Stored data entries =
__________________________________________________
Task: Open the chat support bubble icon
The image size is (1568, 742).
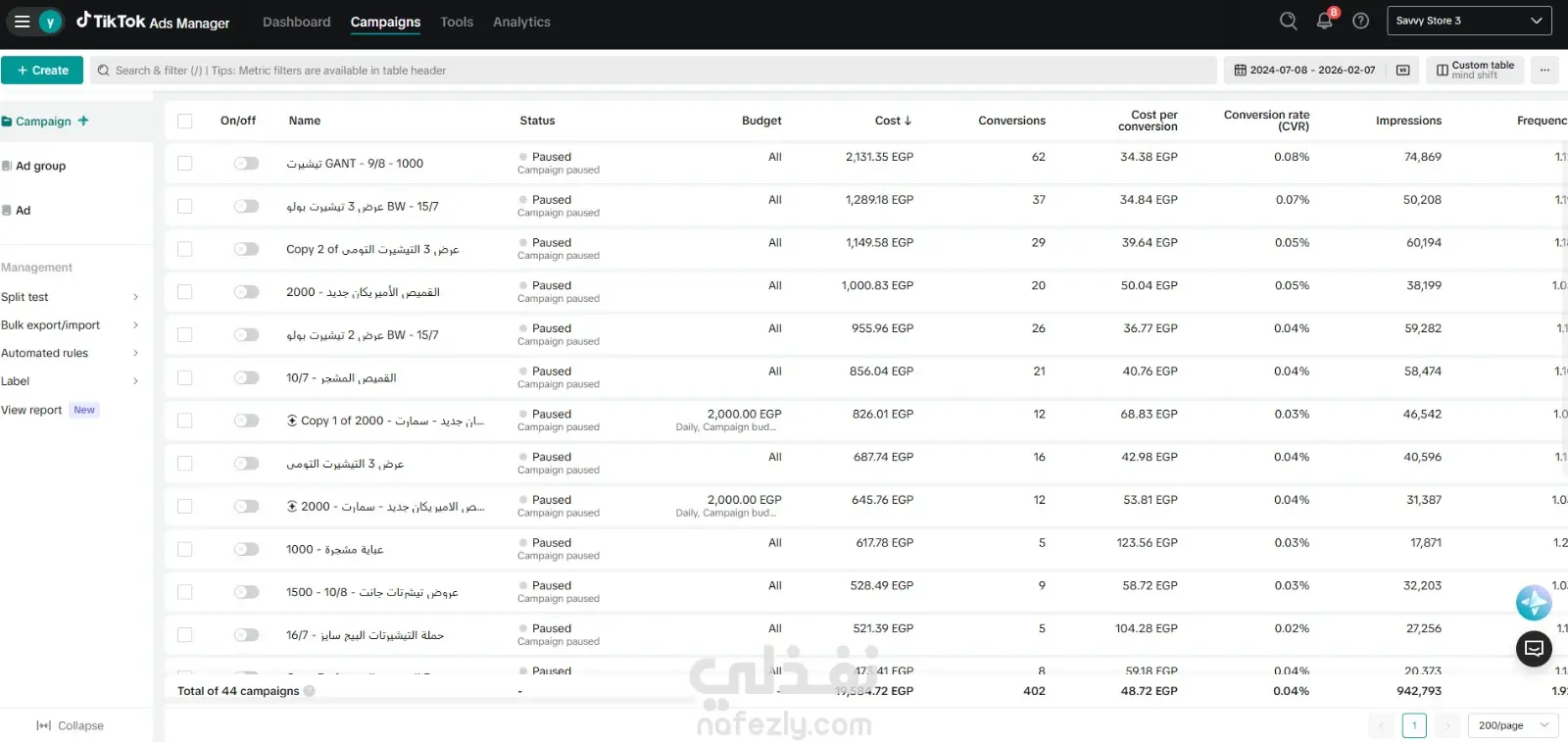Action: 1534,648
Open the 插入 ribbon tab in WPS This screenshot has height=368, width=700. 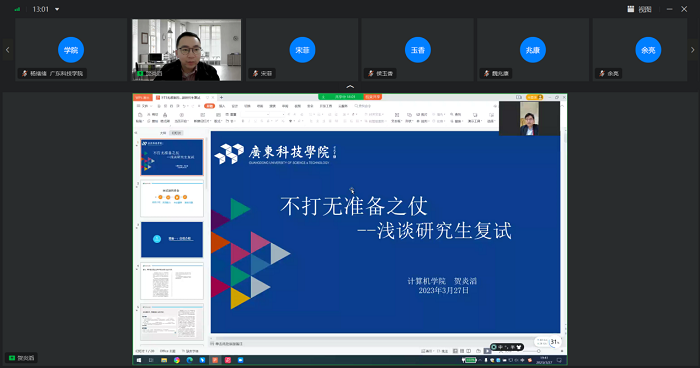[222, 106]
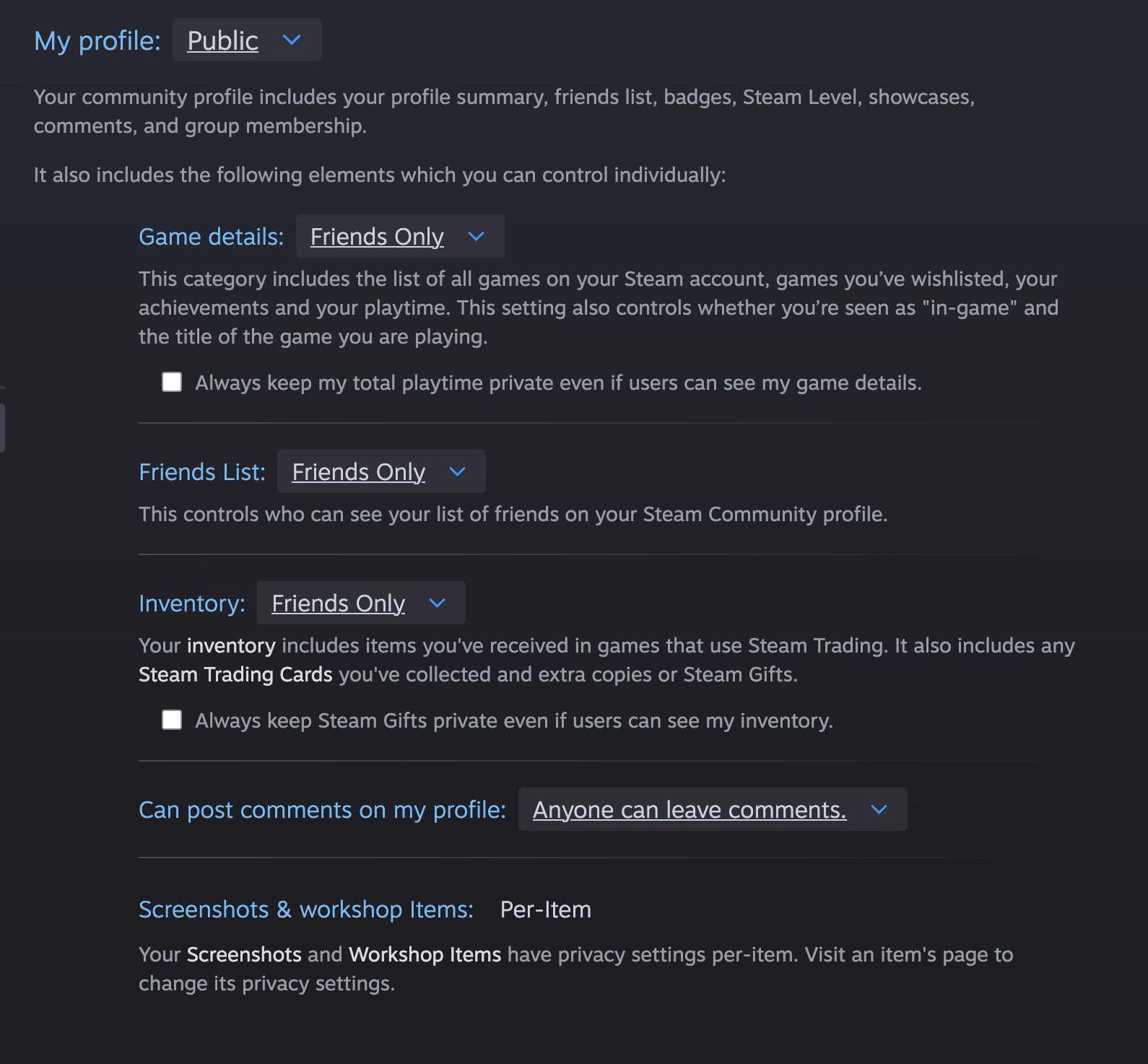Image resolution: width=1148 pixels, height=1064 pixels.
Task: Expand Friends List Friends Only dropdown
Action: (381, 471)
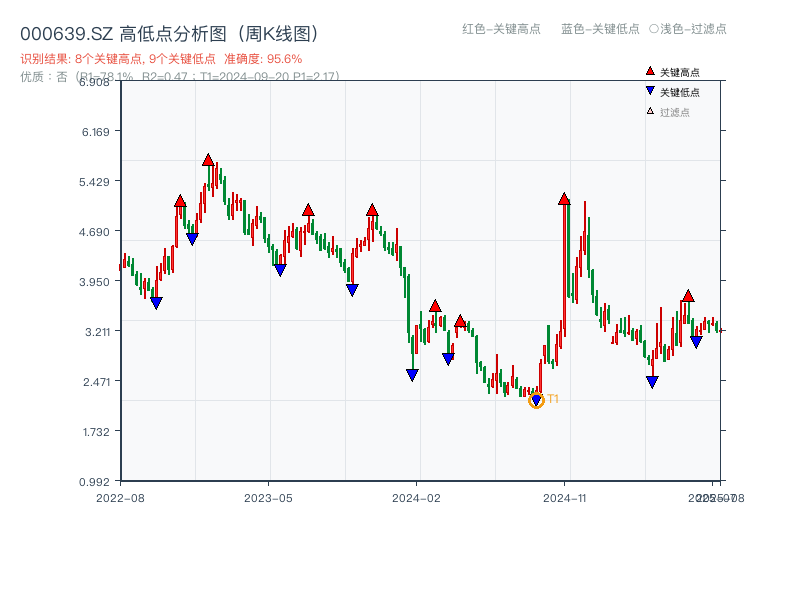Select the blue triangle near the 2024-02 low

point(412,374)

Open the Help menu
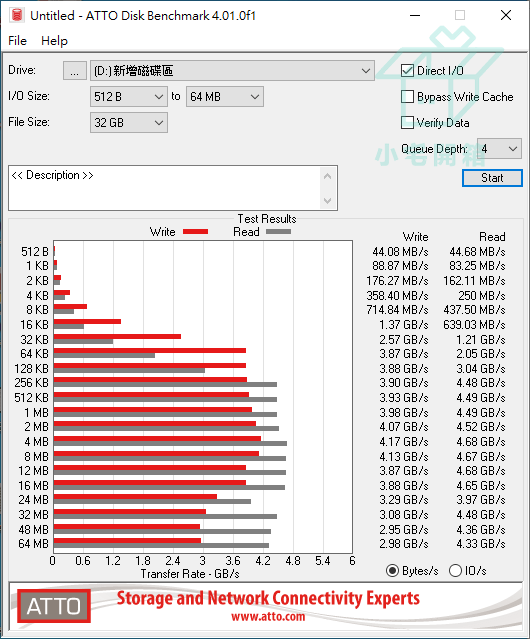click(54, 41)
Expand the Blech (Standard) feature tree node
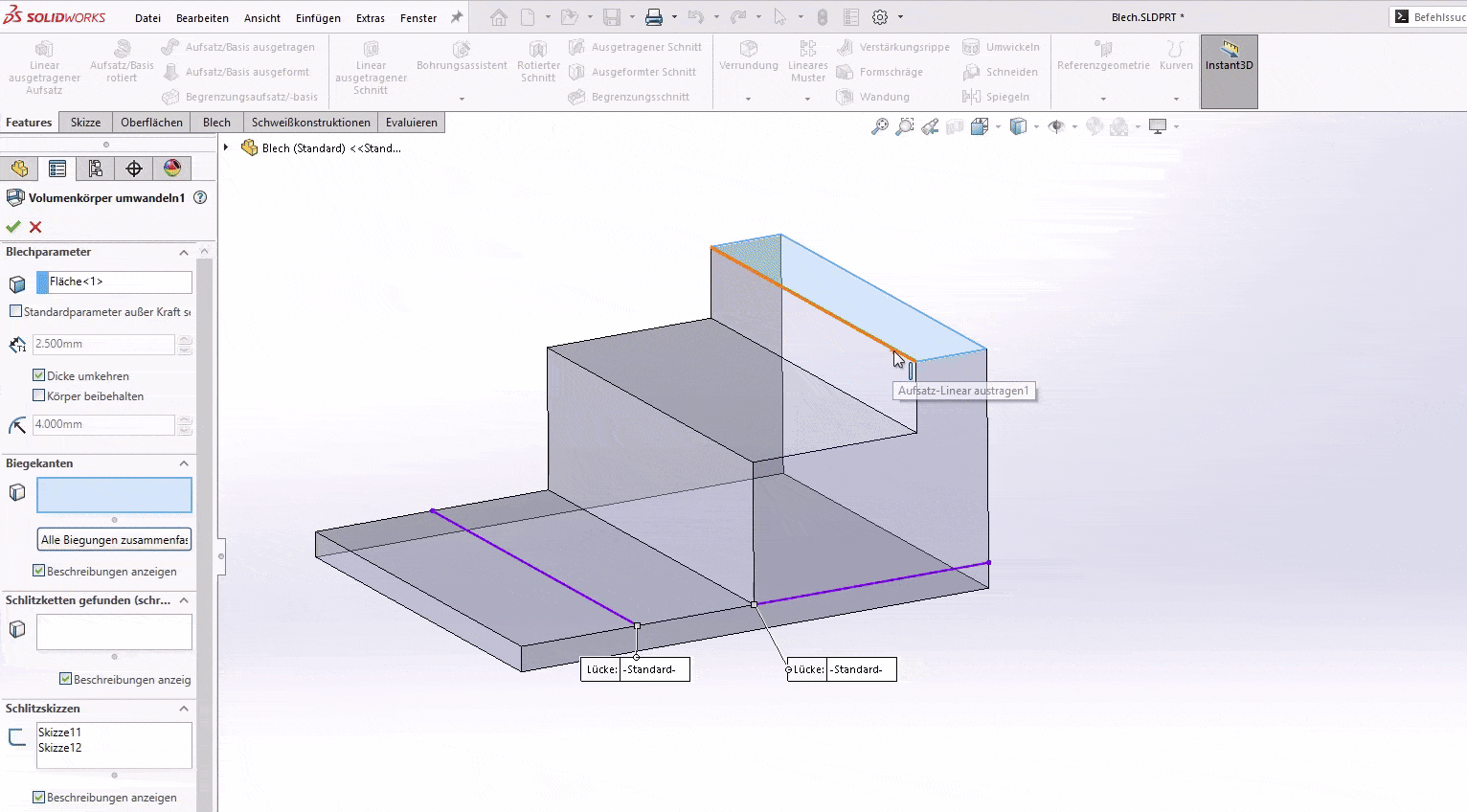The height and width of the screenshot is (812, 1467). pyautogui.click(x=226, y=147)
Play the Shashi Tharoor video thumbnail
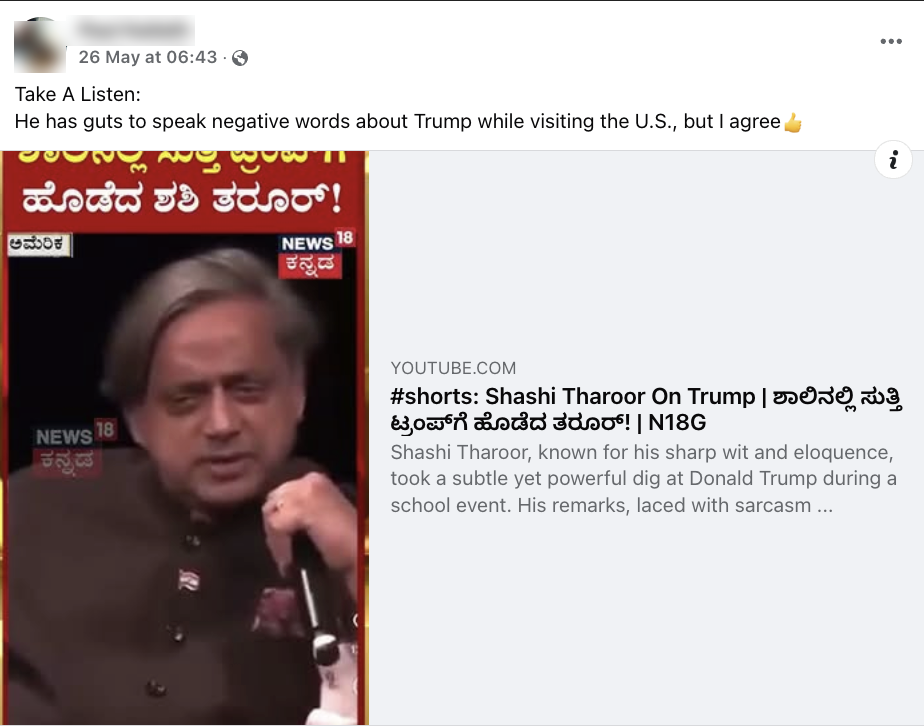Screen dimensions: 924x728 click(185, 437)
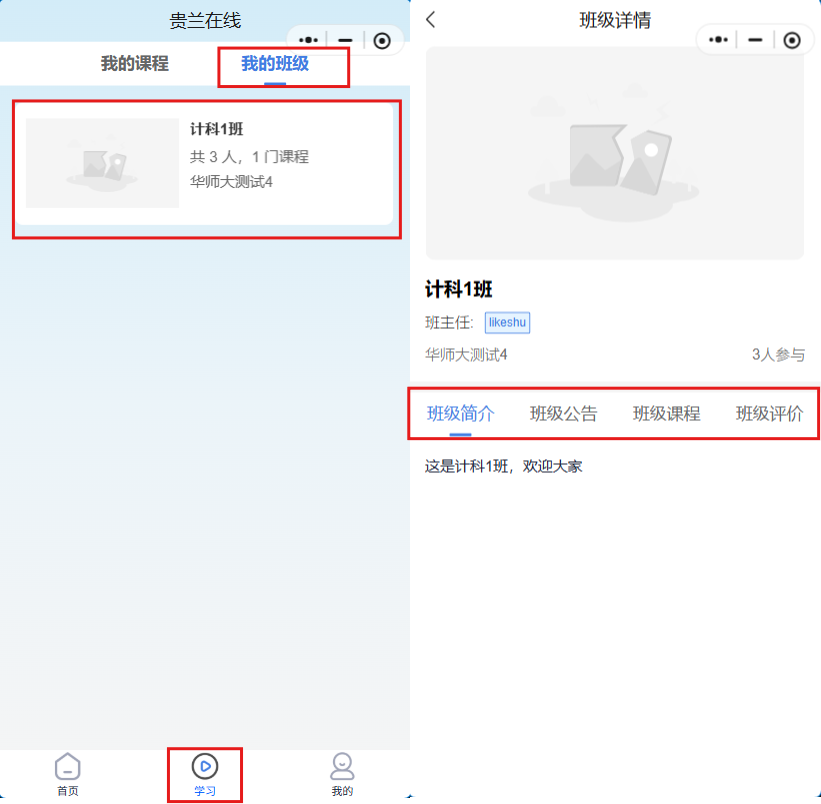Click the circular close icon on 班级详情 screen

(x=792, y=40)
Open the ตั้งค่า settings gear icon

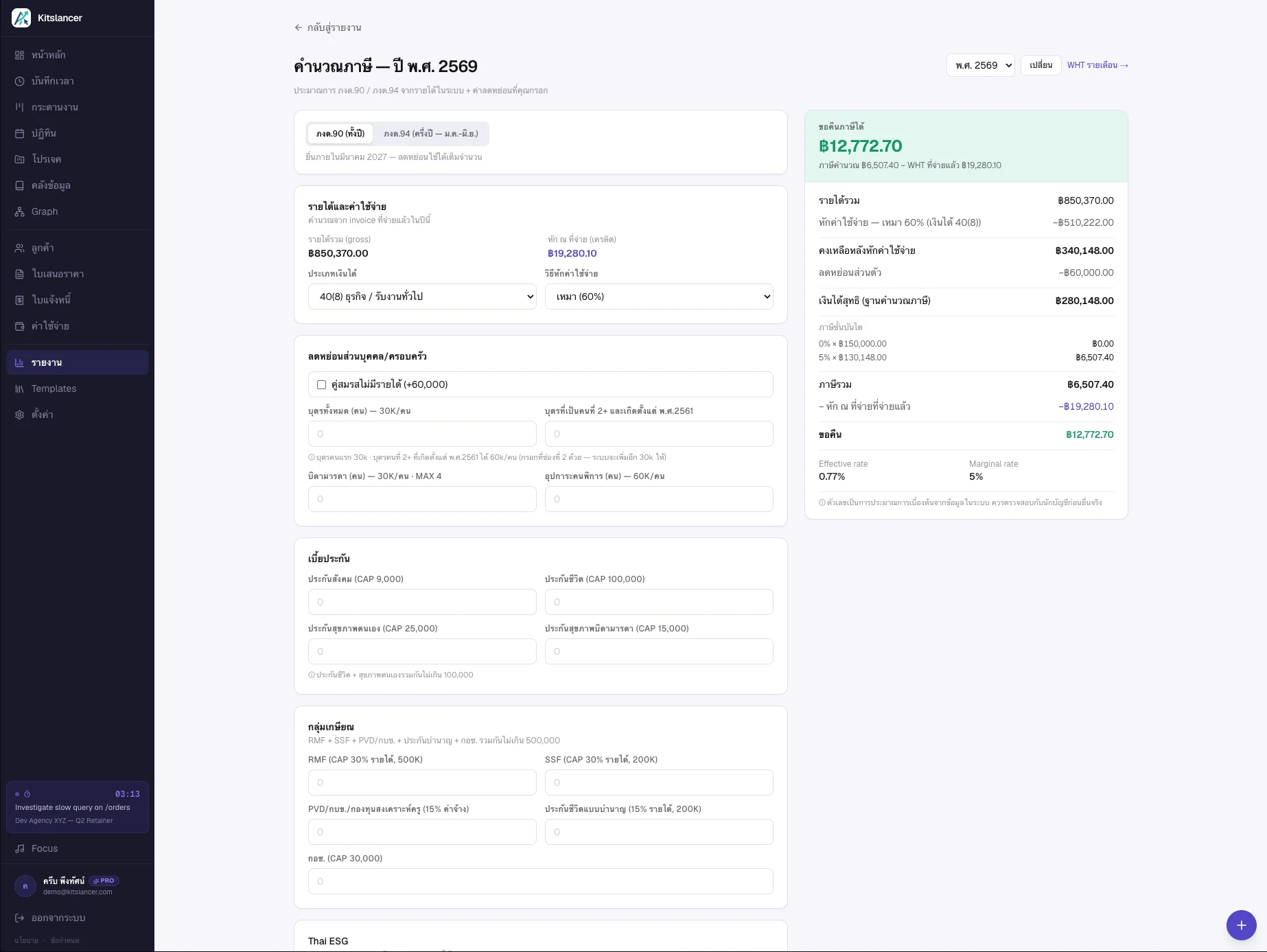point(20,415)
__________________________________________________
TASK DETAILS = Find the line containing "Play the Shashi Tharoor video thumbnail" in the records above and restate it, and each line after it through the end, word for word, dropping the pictures.

ANSWER FOR THIS EXERCISE =
Play the Shashi Tharoor video thumbnail
Screen dimensions: 924x728 click(185, 437)
Click the circular close icon on 班级详情 screen

(x=792, y=40)
Open the ตั้งค่า settings gear icon

point(20,415)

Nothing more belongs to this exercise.